I think I can figure out when nothing is ready.

How? If you think stalls are being created from a buffer object not being finished uploading, how do you know that a smaller buffer is finished uploading?

Thanks Alfonse. That’s a good way of looking at it. I’ll have to figure out how to page ahead for my application.

Client arrays for VBOs. Slick. Thanks for the detailed write-up!

hi,
just for me understanding correctly:

orphane a buffer means glBufferData(…, NULL); or map using invalidation?

Yes. Per Rob in previous post:

There are two kinds of invalidation that MapBufferRange can do, and they have very different purposes.

One is tied to MAP_INVALIDATE_BUFFER_BIT in the access parameter to MapBufferRange. This essentially means “orphan”. So in the usage I described, you could set this bit when you go back to offset 0 and get the same effect as BufferData(NULL).

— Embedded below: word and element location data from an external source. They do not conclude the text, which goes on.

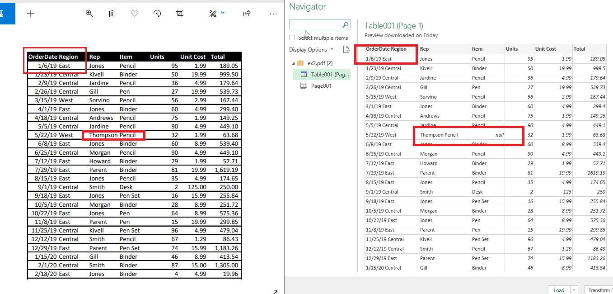The height and width of the screenshot is (294, 613).
Task: Toggle the heart to favorite this photo
Action: click(x=134, y=14)
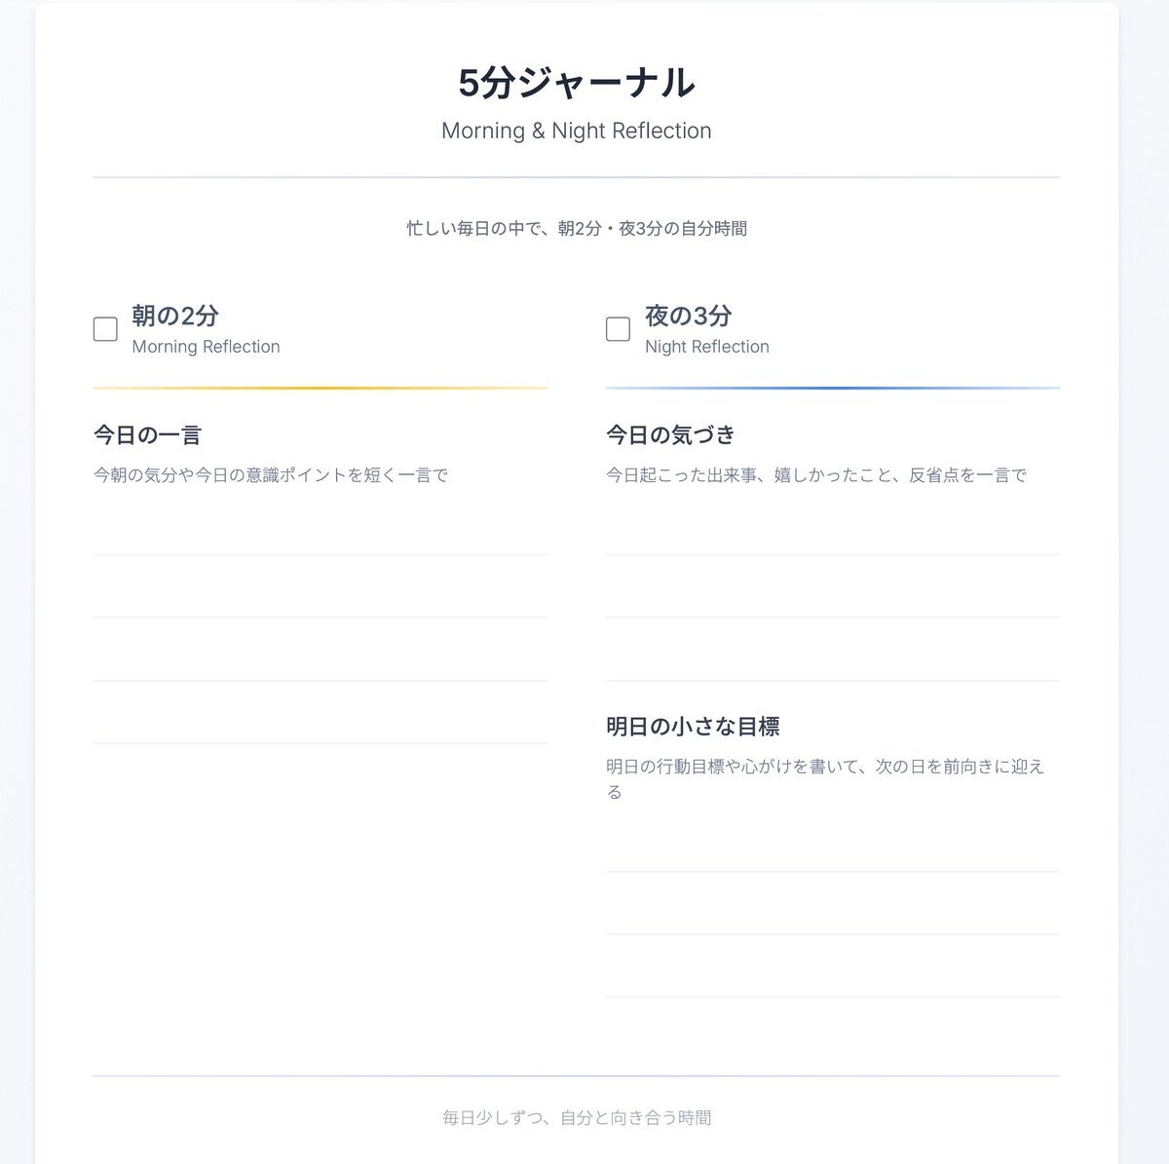The image size is (1169, 1164).
Task: Click the first line under 明日の小さな目標
Action: click(x=833, y=841)

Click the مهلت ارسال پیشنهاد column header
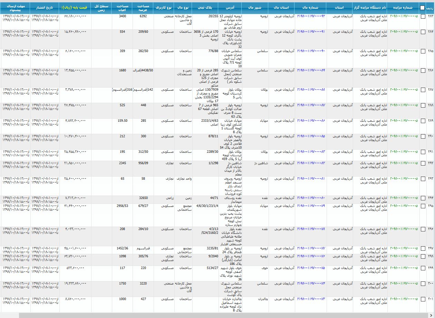(x=15, y=7)
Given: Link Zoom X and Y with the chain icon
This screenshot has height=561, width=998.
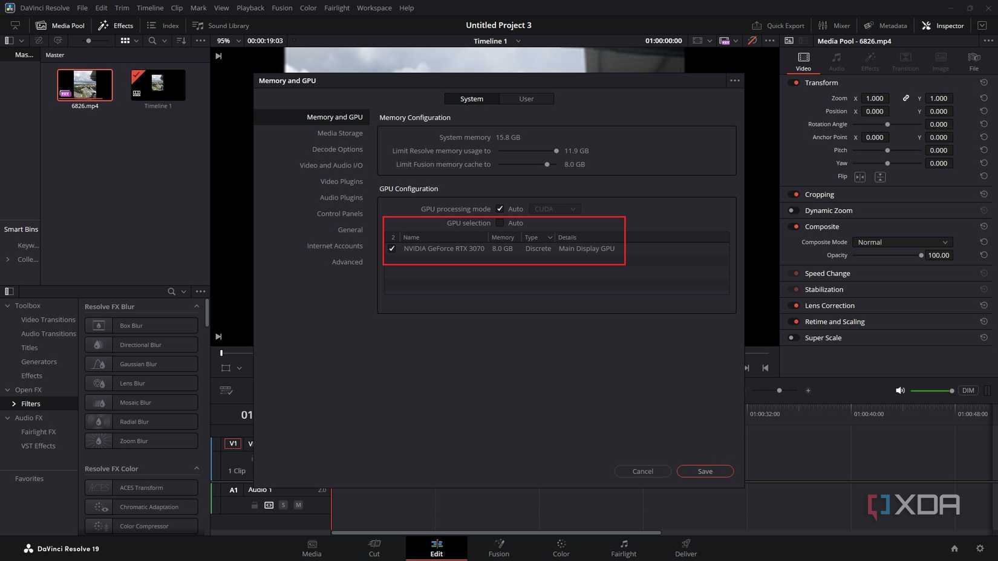Looking at the screenshot, I should coord(906,98).
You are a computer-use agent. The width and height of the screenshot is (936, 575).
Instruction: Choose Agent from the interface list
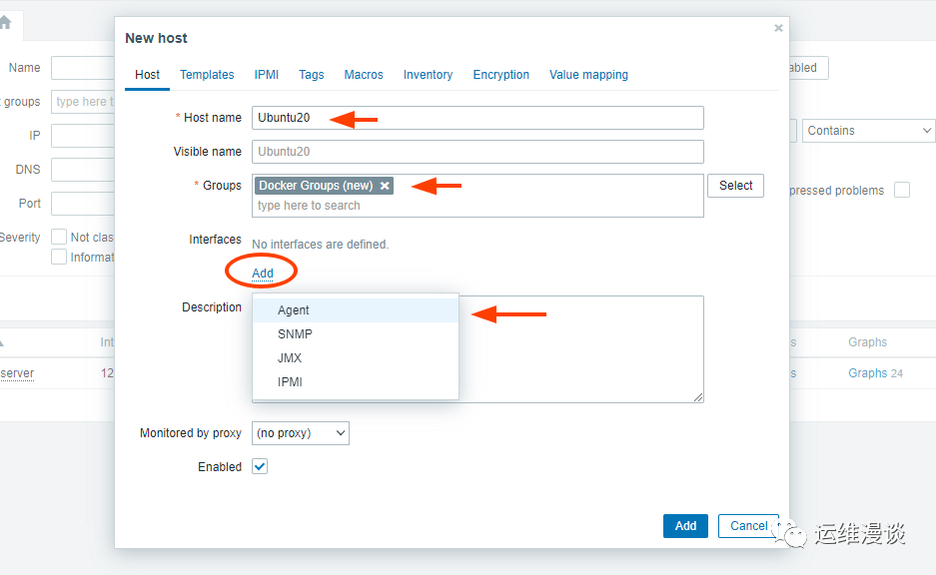click(294, 310)
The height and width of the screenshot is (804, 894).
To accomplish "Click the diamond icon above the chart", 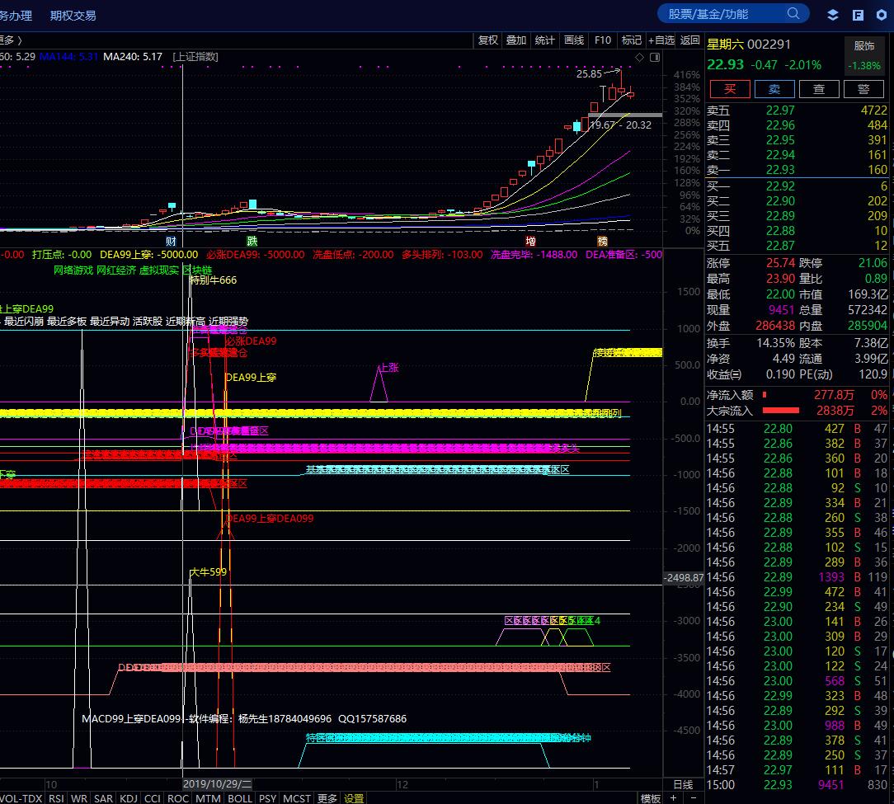I will point(639,57).
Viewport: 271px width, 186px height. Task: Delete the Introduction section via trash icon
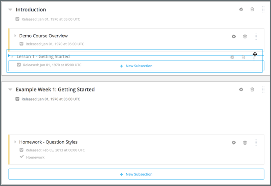[252, 9]
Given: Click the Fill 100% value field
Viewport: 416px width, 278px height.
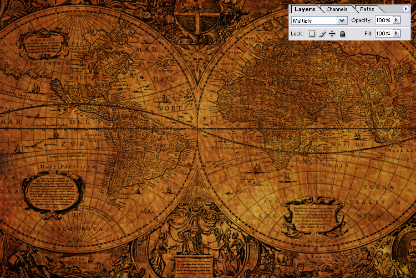Looking at the screenshot, I should pyautogui.click(x=383, y=34).
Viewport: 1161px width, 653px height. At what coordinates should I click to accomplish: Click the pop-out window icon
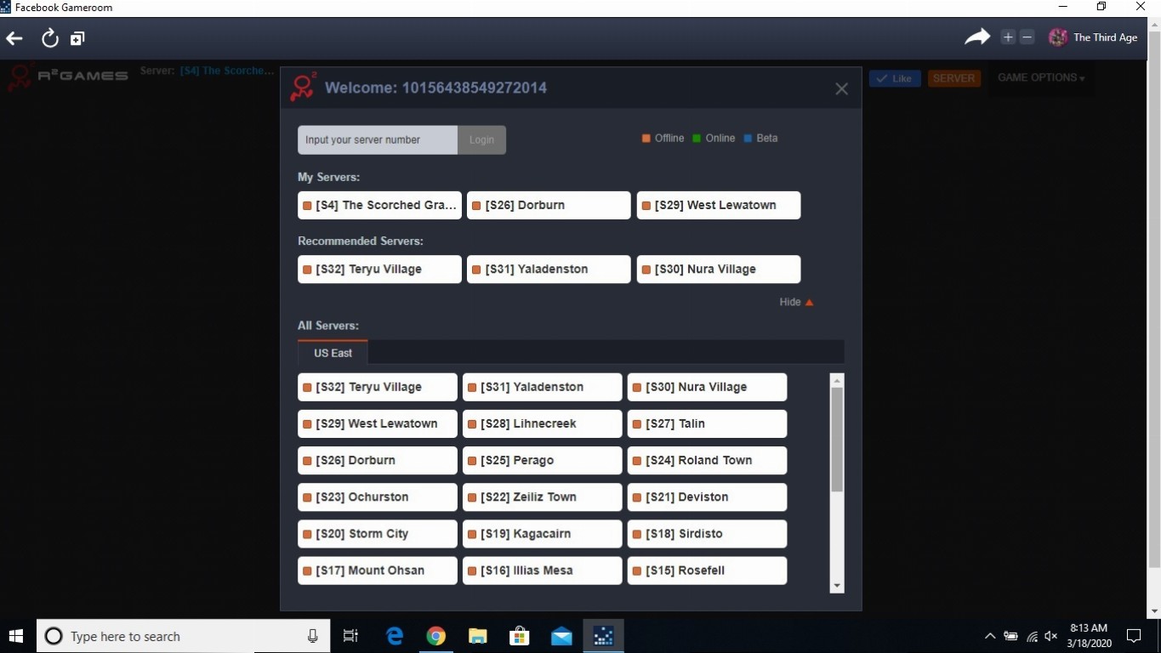pyautogui.click(x=77, y=38)
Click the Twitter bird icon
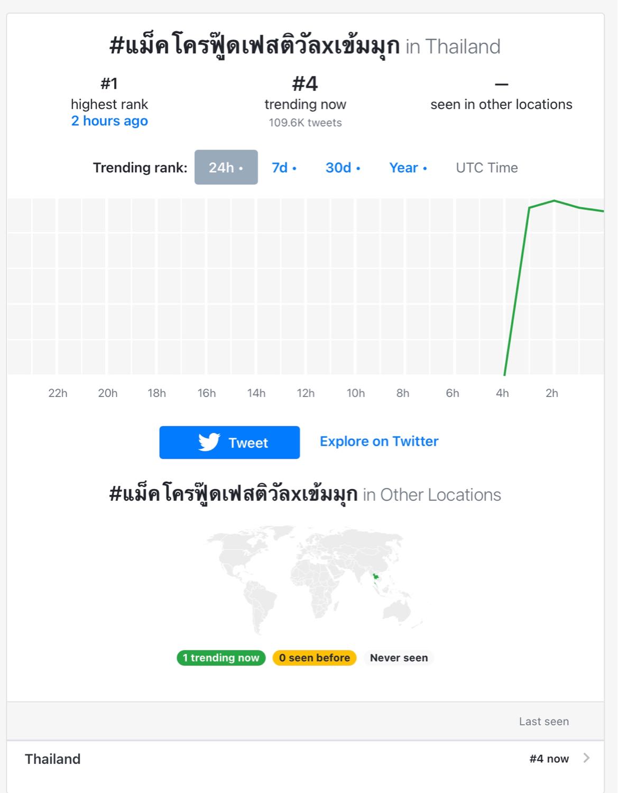Image resolution: width=618 pixels, height=793 pixels. [x=209, y=442]
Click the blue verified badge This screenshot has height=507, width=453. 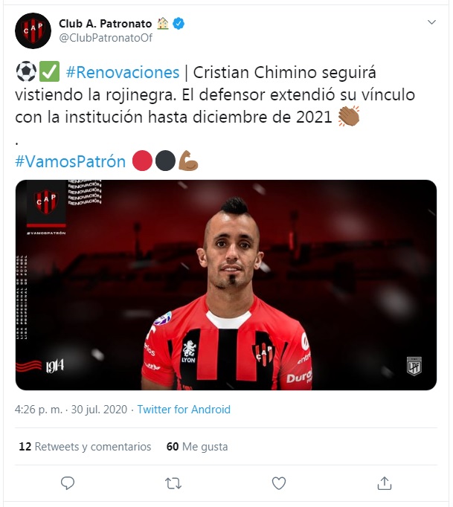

The other is a bit more subtle, and it is tied to MAP_INVALIDATE_RANGE_BIT. This may seem a bit redundant, but it is important. It explicitly tells the driver up front “the range I am mapping - it does not need to contain valid data that I can read” - it is a signal to the driver that it is free to replace every single byte in that range with whatever is in your CPU-visible mapped buffer area upon unmap (or explicit flush).

The freedom this provides to the driver, if you have also set the WRITE bit but not the READ bit, is that it can hand back a pointer to completely uninitialized scratch memory - which may well be driver allocated for write-through uncached access etc. By opting into invalidation of the range, you eliminate any need for the driver to put a copy of valid data in that range prior to returning the pointer. If an implementor wanted to keep system-memory images of buffers to a minimum, this would let that driver provide scratchpad memory for maps using these bits (write + invalidate-range) - and then transfer those bits to the final destination later, perhaps via DMA.

Restated more simply, think of MAP_INVALIDATE_RANGE_BIT as a “promise to write the whole range, nothing but the range, and never read from the range” bit.

Great info in this topic, thanks everyone! Quick question…on OpenGL implementations without MapBufferRange support (i.e. OpenGL ES), are there any good alternative ways to implement the dynamic vertex ring buffer that Rob suggested? It sounds like glBufferSubData has some pitfalls in the general case (and with the style of workload described). Is it best to stick with standard non-VBO vertex arrays in this case? Thanks!